Scan the listing below and copy each line holding the word "Identify".

::: WORKING DATA :::

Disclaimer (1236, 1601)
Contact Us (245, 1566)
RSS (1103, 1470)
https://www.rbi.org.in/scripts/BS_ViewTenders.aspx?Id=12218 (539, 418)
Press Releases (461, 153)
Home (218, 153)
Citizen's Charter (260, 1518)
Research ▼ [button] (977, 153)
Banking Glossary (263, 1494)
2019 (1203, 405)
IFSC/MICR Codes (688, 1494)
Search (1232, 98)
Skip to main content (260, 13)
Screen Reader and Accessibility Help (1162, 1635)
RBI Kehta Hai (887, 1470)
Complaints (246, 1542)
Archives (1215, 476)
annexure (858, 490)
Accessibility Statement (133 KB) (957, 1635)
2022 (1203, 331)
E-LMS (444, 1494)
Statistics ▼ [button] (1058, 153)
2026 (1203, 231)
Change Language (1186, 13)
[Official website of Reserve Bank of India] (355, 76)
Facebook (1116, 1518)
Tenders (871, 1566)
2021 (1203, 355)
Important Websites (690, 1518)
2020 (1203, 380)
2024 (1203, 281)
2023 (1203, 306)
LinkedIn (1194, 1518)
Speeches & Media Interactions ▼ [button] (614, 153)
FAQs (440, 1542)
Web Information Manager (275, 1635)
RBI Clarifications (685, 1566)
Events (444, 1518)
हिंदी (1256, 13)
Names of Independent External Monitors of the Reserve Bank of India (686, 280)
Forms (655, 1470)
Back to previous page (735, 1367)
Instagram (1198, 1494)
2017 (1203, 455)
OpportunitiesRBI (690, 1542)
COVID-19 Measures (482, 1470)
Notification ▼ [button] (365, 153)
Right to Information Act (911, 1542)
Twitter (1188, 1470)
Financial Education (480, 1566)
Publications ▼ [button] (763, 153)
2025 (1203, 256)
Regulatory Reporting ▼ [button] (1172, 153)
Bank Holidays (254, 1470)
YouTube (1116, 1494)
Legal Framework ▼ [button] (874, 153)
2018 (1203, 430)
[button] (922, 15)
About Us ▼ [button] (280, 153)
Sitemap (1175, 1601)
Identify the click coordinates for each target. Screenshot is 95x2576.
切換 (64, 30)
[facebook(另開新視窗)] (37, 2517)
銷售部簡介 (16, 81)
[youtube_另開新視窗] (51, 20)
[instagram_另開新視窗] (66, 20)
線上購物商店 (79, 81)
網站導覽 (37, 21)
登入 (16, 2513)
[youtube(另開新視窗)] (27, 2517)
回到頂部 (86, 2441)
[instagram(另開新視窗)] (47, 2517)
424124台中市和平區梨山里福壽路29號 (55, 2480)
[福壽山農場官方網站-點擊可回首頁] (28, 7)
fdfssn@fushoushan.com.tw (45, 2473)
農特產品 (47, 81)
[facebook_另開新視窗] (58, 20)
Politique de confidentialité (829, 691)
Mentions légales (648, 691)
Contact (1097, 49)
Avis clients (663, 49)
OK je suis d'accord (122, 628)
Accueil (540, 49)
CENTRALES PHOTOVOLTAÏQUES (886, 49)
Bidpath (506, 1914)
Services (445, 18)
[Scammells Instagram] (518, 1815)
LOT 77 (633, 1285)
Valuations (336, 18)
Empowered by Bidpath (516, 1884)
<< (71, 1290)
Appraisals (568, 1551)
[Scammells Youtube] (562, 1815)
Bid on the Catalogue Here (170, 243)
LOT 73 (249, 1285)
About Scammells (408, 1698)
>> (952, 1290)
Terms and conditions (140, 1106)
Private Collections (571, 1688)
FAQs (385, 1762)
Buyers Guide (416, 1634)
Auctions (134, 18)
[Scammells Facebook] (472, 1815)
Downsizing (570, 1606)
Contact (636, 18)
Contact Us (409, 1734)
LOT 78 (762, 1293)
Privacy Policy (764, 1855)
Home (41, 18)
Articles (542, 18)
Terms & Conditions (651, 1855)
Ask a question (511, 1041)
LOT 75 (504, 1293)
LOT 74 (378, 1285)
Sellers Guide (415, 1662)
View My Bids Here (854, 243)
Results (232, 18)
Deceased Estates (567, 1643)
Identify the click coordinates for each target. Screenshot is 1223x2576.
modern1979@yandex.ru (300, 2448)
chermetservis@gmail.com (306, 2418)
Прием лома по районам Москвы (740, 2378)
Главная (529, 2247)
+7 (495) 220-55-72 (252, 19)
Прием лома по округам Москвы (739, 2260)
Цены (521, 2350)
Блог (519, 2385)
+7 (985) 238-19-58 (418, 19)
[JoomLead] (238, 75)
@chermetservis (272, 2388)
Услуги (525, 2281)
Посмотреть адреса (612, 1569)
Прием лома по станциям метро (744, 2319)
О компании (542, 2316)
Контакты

:::

- **WRITTEN RESPONSE**
Identify the click coordinates for each target. Screenshot is 95x2576.
Identify the click coordinates for each target. Screenshot is 1223x2576.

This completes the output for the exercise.